Here is a list of fixes/features:
https://github.com/sprasad-microsoft/smb3-kernel-client/compare/master...personal/sprasad/for-next
cifs: change_conf needs to be called for session setup -> This bug
could cause the client not to request for lease if readdir is run
immediately following mount and multichannel is enabled
cifs: abort open_cached_dir if we don't request leases -> This bug
can cause an extra round-trip that can be avoided
cifs: invalidate cfid on unlink/rename/rmdir -> This is a serious bug
that can cause stale dir enumeration following an unlink/rename/rmdir
cifs: define variable sized buffer for querydir responses -> Enables
the next set of changes by allowing QueryDir responses to be larger
than 64KB
cifs: optimize readdir for small directories -> Similar to Windows
client, the Linux client will now send Open+QueryDir1+QueryDir2 in a
single compound request, avoiding an extra round-trip for all small
directories
cifs: optimize readdir for larger directories -> For directories that
need a second round-trip, with this change, we'll now request for
rsize QueryDir responses
cifs: reorganize cached dir helpers -> Cosmetic change. For better readability
cifs: make cfid locks more granular -> With parallel readdirs and dir
lease enabled, the client will now serialize operations under a big
chunky lock.
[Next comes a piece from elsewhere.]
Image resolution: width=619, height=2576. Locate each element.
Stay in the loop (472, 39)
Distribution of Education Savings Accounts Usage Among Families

This change introduces finer locks for better
parallelization
cifs: query dir should reuse cfid even if not fully cached -> Avoids
unnecessary breaking of dir leases when parallel readdirs to same
directory are happening
cifs: back cached_dirents with page cache -> Significant
re-architecture of dir cache code to enable faster lookups and reduced
allocations for large directories
cifs: in place changes to cached_dirents when dir lease is held ->
With this change, the client does not revoke dir lease when the
directory is changed anymore
cifs: register a shrinker to manage cached_dirents -> This change
allows the kernel to callback to the SMB client to free up dir cache
under memory pressure
cifs: option to disable time-based eviction of cache -> With the last
change, the client can now hold leases for a really long time
cifs: option to set unlimited number of cached dirs -> With shrinker
registered, the client can now cache a really large number of dirs.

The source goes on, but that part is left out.